Minister of Law and Parliamentary Affairs of Karnataka
- In office 18 May 2013 – 15 May 2018
- Preceded by: S. Suresh Kumar
- Succeeded by: Krishna Byregowda

Member of Karnataka Legislative Assembly
- Incumbent
- Assumed office 2023
- Preceded by: Rajesh Gowda
- Constituency: Sira
- In office 2008–2018
- Preceded by: B. Satyanarayana
- Succeeded by: B. Satyanarayana
- Constituency: Sira
- In office 1989–2004
- Preceded by: B. L. Gowda
- Succeeded by: Kiran Kumar K S
- Constituency: Kallambella
- In office 1978–1983
- Preceded by: T. Taregowda
- Succeeded by: B. Ganganna
- Constituency: Kallambella

Personal details
- Born: 29 July 1949 (age 77) Thimmanahalli Chikkanayakanahalli, Tumkur, Mysore State (now Karnataka), India
- Party: Indian National Congress
- Spouse: G. H. Nirmala
- Children: 3
- Alma mater: Bachelor of Science Bachelor of Laws
- Website: https://tbjayachandra.com/

= T. B. Jayachandra =

Indian politician

Thimmanahalli Boraiah Jayachandra (29 July 1949) is an Indian politician and former member of the Karnataka Legislative Assembly from the Indian National Congress. He served as the Minister of Law and Parliamentary Affairs for Karnataka before losing his seat in 2018 assembly elections.

==Political career==
Jayachandra was first elected to the Karnataka Legislative Assembly in 1978. He was elected to the Karnataka Legislative Assembly after winning from Sira during the 2013 elections. He lost from Sira in the Karnataka assembly elections 2018 to JD(S) candidate B Satyanarayana.

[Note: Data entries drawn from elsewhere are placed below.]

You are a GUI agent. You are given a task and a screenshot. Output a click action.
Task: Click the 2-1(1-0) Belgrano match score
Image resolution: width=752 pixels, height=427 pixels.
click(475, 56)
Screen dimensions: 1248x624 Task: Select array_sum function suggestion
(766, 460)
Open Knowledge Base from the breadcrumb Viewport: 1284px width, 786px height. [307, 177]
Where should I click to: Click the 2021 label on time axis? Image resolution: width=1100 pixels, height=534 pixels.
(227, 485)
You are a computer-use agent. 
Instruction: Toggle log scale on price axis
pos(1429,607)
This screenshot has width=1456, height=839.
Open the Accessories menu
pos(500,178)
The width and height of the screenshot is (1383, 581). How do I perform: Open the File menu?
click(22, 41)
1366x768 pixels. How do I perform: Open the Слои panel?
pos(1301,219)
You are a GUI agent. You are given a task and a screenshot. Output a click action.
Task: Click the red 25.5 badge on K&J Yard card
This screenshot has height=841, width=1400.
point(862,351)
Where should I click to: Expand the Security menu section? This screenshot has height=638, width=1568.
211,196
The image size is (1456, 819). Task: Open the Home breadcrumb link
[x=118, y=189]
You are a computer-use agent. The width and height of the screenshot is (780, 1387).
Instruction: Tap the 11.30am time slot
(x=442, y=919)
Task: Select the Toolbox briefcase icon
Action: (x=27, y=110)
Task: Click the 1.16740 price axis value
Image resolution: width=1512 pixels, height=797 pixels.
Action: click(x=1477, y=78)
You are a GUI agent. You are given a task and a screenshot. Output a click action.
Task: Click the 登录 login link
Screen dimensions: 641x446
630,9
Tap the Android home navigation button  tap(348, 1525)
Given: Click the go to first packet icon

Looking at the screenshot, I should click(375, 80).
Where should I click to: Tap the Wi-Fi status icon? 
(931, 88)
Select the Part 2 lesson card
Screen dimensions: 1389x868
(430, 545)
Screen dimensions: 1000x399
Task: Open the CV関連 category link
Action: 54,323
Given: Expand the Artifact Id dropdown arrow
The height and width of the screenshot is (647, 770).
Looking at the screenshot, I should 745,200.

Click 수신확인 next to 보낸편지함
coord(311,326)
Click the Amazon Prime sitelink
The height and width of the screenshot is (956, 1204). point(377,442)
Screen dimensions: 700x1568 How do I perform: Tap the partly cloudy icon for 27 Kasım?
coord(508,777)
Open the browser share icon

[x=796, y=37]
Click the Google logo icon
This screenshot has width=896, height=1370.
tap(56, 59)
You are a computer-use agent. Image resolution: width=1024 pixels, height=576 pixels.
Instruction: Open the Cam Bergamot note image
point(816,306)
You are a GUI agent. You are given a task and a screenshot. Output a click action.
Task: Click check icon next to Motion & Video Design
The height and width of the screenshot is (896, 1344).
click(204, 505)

He was elected as a Member of the Karnataka Legislative Assembly, from the Kallambella & Sira constituencies of Tumkur District, Karnataka for 7 terms.

=== Cabinet Minister ===
He was the Cabinet Minister from 2013 until 2018 and handled the portfolios of Law, Parliamentary Affairs, Animal Husbandry, Endowments, Higher Education and Minor Irrigation very efficiently. He was also the Chairman of 16 Cabinet Sub-Committees, Vice Chairman for one Cabinet Sub Committee and Member of 24 Cabinet Sub-Committees. Besides being Chairman of the Committee for Simplification, Strengthening, Tracking of Govt. Programmes.

==== Positions held ====
Deputy leader of Opposition, Karnataka Legislative Assembly from 1994 – 99 and 2008 to 2013

Minister for Agriculture and District In-charge Minister of Tumkur District, from 17.10.1999 to 27.06.2002

Special representative of Government of Karnataka at New Delhi from 27.06.2002 to 11.12.2003 with the Status of Cabinet Minister

Minister for Food & Civil Supplies and District In-charge Minister of Mandya District, from 12.12.2003 to 28.5.2004

Minister for Law, Parliamentary Affairs, Animal Husbandry. Endowment (18.05.2013 – 30.10.2015) and District In-charge Minister of Tumkur District

Minister for Law, Parliamentary Affairs and Higher Education (from 30.10.2015 to 20.06.2016) and District In-charge Minister of Tumkur District

Minister for Law, Parliamentary Affairs and Minor Irrigation (from 21.06.2016 to 15.05.2018) and District In-charge Minister of Tumkur District.